Et beh… que de bonnes idées…
Je trouve que la coopération dans le domaine naval a bien plus de sens pour les équipements (radars, missiles, drones, cellules de lancement, sonar), que sur le design des navires ou sur leur construction. À ce titre les coopérations avec l’Italie et le Royaume unis sont très bien. J’ai un peu plus de doutes sur l’intérêt du reste.
Quitte à développer une nouvelle classe de navires qui prenne complètement acte du changement introduit par les drones, satellites et missiles omniprésents, ainsi que de la difficulté à créer de la surprise, on pourrait aussi imaginer une corvette submersible inspirée du concept SMX25 de DCNS, qui permettrait de s’en protéger efficacement tout en créant de nouveau un peu d’incertitude en face -toujours difficile à réaliser avec un petit format comme le nôtre, dont la position des unités n’est pas assez compliquée à suivre pour réellement dissuader.
Le concept du SMX-25 était en effet particulièrement novateur, hybride entre navire de surface et sous-marin. Présenté à Euronaval 2010… il y a déjà 16 ans ! Il n’a pas pris une ride, bien au contraire : à l’époque, il ne répondait à aucun besoin ni à aucune menace clairement identifiée (dividendes de la paix…).
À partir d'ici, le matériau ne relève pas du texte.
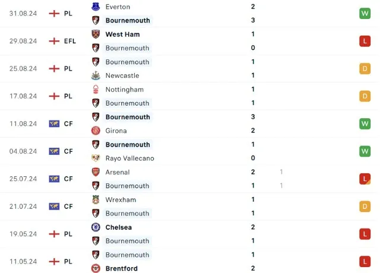Click the Rayo Vallecano club crest
This screenshot has height=273, width=380.
coord(96,158)
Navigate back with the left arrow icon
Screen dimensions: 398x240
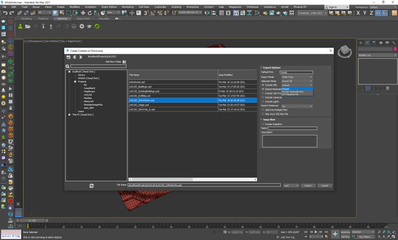coord(74,57)
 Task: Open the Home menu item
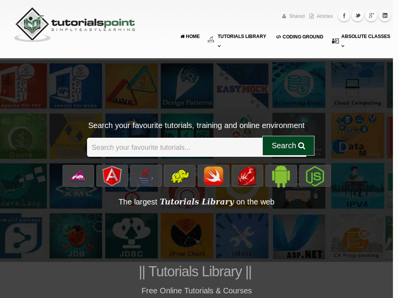coord(190,36)
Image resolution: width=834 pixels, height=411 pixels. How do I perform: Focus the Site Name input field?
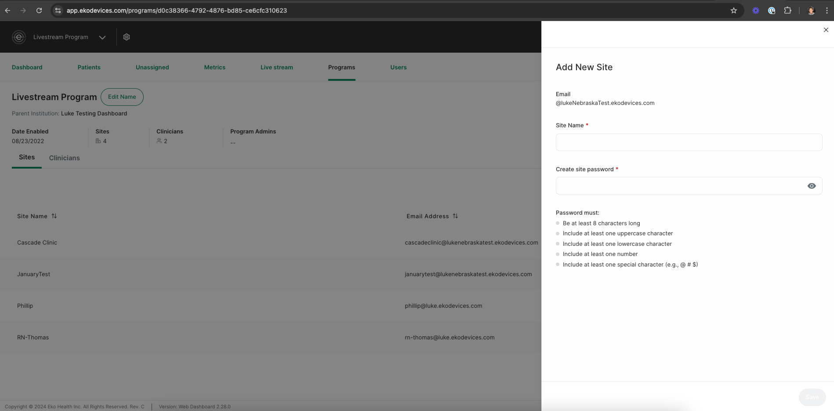(x=689, y=142)
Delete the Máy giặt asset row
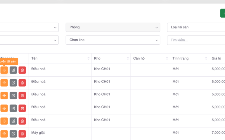Image resolution: width=225 pixels, height=140 pixels. [x=22, y=134]
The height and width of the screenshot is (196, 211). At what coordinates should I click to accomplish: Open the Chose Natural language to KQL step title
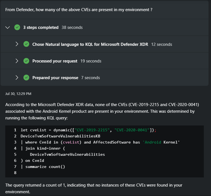90,44
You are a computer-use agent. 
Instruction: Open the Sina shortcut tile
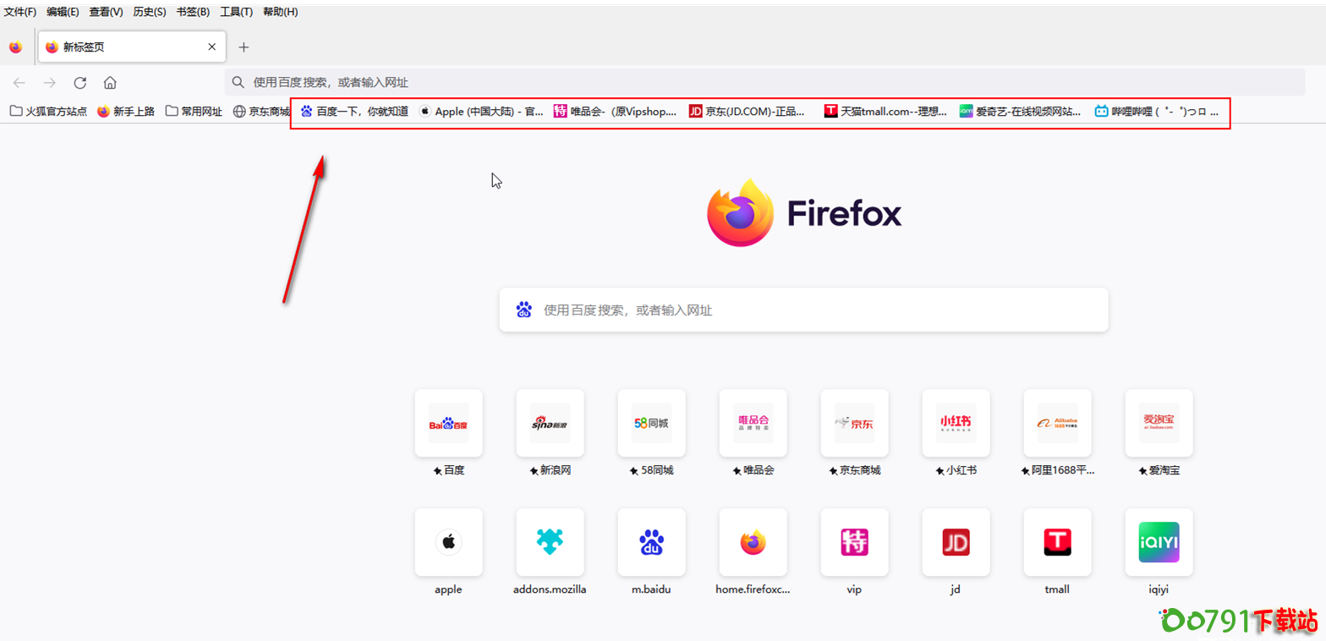(550, 423)
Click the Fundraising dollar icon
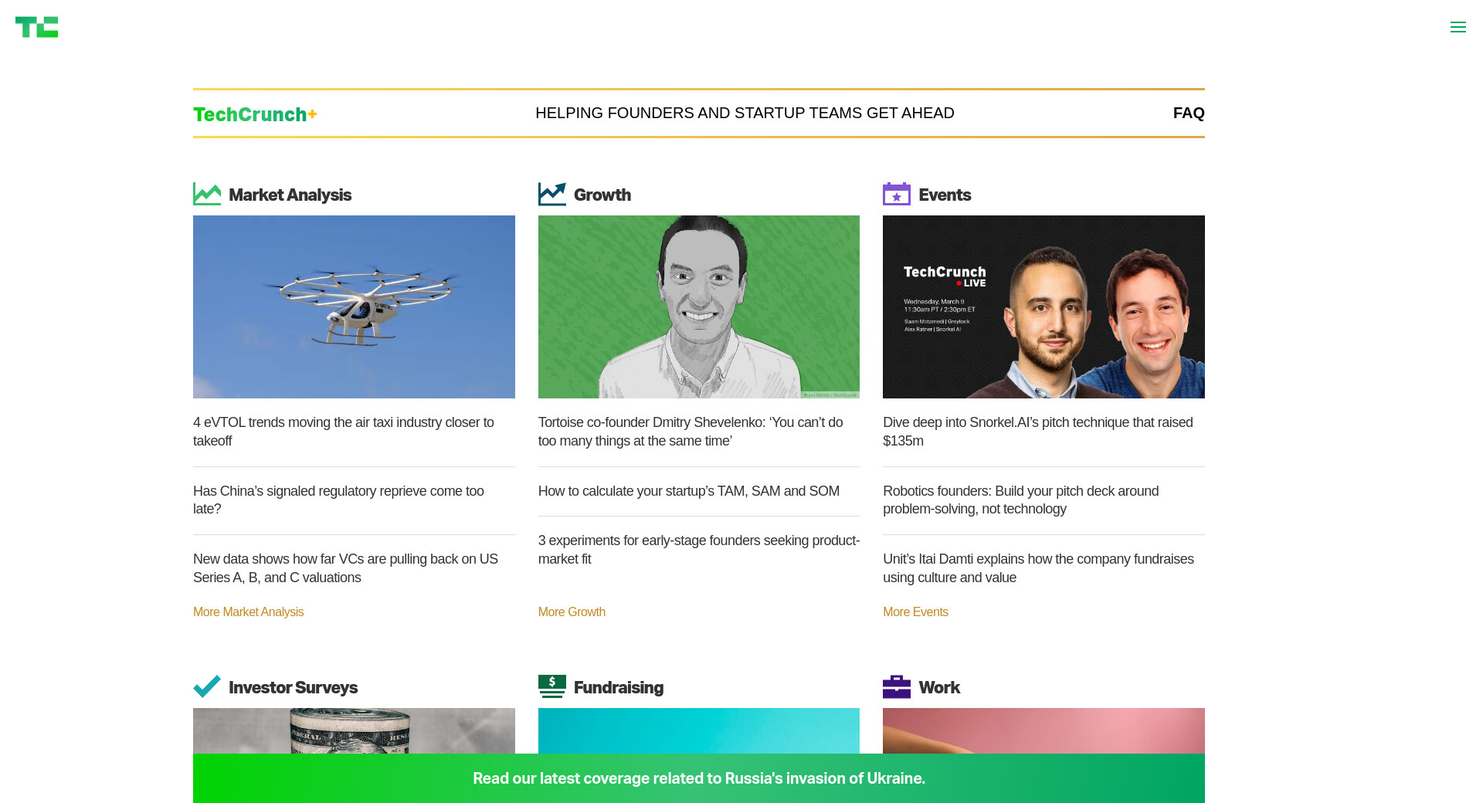Screen dimensions: 1483x803 551,686
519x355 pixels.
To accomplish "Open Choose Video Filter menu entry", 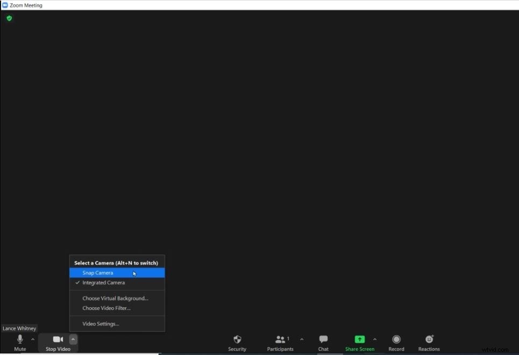I will tap(107, 308).
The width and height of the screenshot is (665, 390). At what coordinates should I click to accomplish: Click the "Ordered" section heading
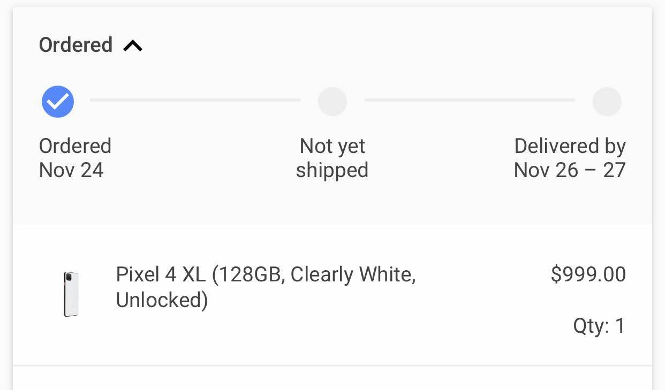click(x=75, y=45)
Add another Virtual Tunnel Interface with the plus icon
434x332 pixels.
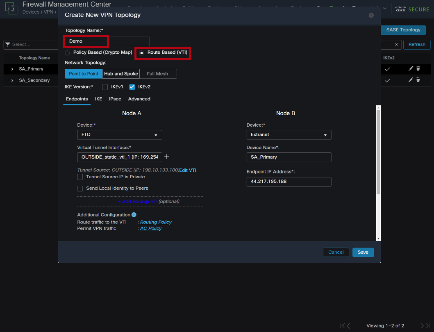pos(166,157)
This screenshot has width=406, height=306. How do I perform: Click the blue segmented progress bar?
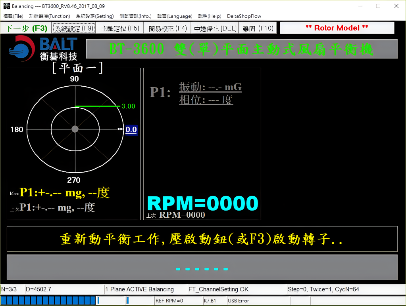[x=48, y=301]
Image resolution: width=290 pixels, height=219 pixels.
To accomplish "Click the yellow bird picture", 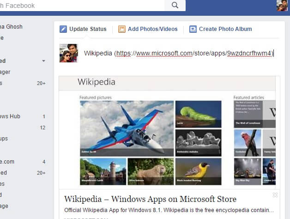I will [198, 171].
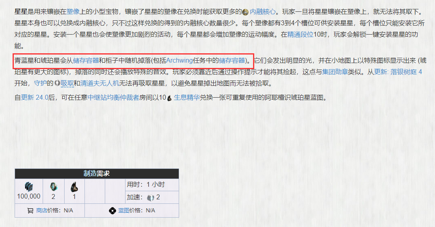Image resolution: width=435 pixels, height=227 pixels.
Task: Click the credits icon above 100,000
Action: click(28, 187)
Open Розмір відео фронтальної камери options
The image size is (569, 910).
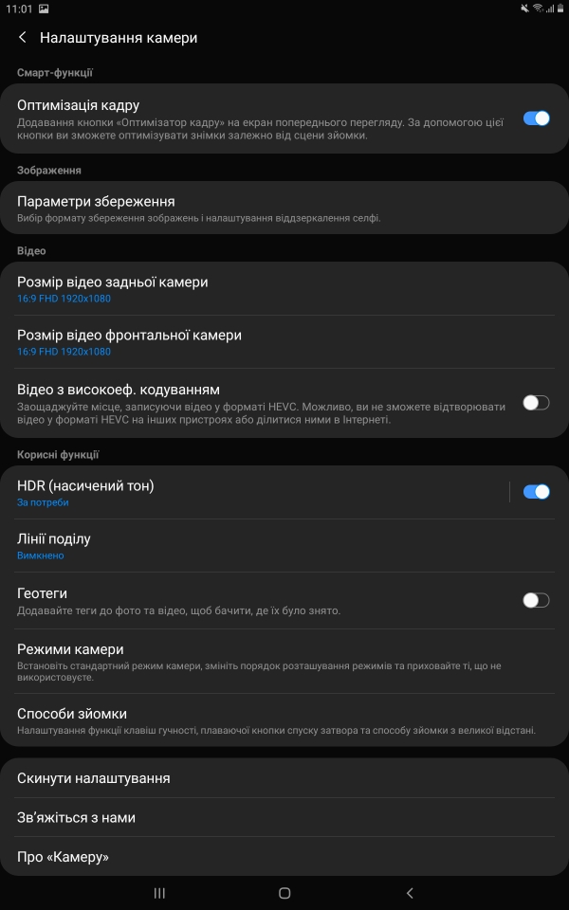(x=285, y=342)
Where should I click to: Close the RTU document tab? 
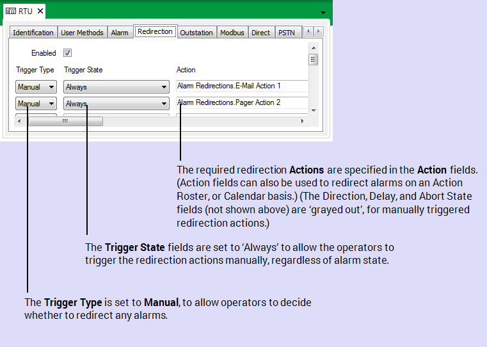(40, 12)
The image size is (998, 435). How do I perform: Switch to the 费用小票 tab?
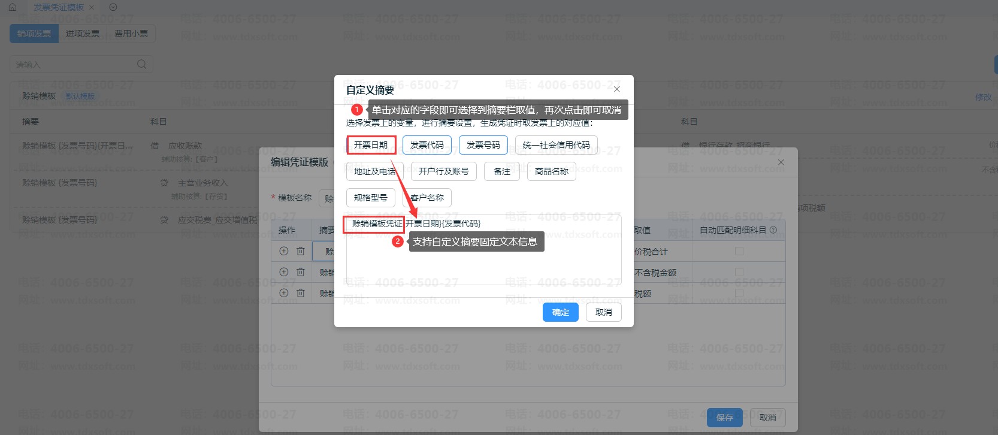pos(131,34)
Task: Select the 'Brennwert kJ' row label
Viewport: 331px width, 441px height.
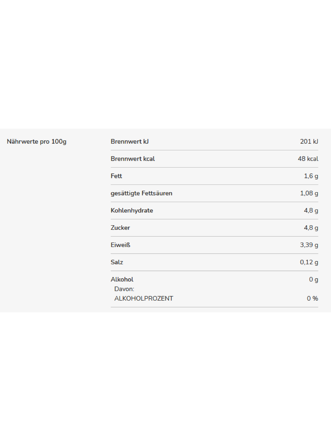Action: pos(129,141)
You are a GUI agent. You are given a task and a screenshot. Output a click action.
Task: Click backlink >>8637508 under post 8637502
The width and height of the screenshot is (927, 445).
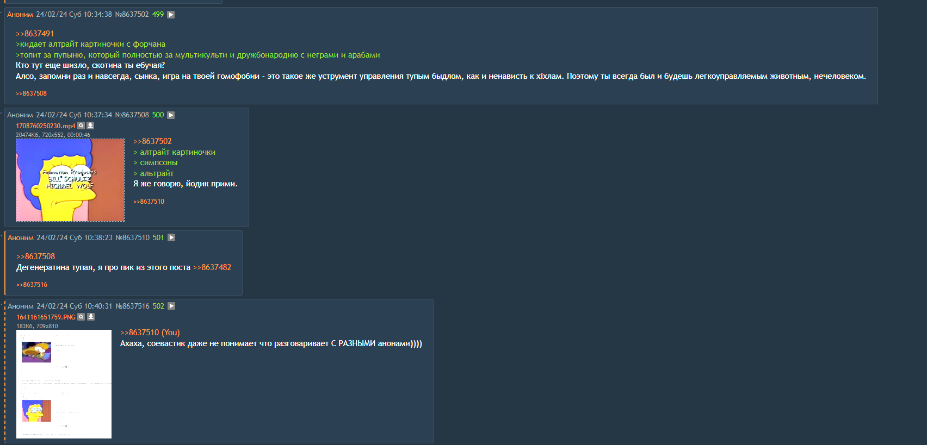pyautogui.click(x=31, y=93)
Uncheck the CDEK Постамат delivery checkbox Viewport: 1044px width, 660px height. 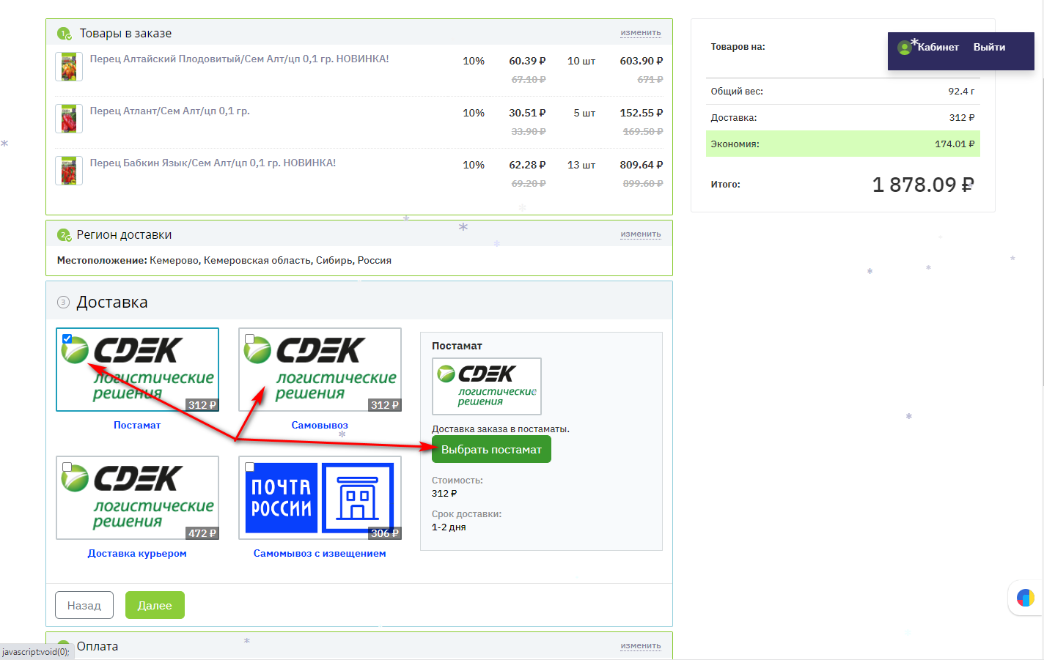[x=67, y=338]
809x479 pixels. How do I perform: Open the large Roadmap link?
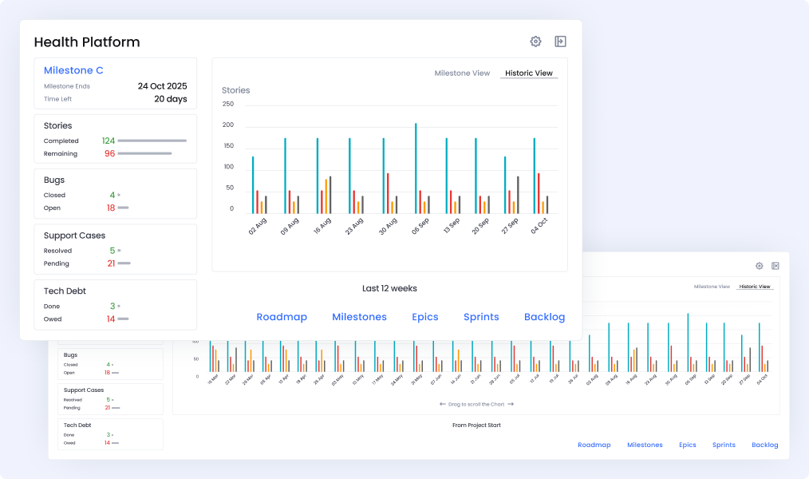(282, 317)
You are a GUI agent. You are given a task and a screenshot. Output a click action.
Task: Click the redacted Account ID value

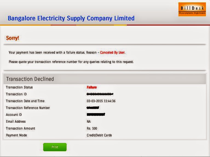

L’audace du concept a été applaudie, et point final. Un tel navire pourrait aujourd’hui être remis au goût du jour. Peut-être sous la forme d’un grand drone emportant de nombreux tubes verticaux, une version revisitée du « Frappeur » de René Loire.
La principale limite à ce concept (déjà évoqué à l’époque) serait son coût, sans doute au moins équivalent et même supérieur à celui d’un sous marin à propulsion classique de même gabarit. Les coûts de maintenance seraient également probablement aussi élevés que ceux d’un « vrai » sous marin. Mais l’avantage opérationnel apporté par ce concept de navire pourrait bien gommer ces préoccupations financières…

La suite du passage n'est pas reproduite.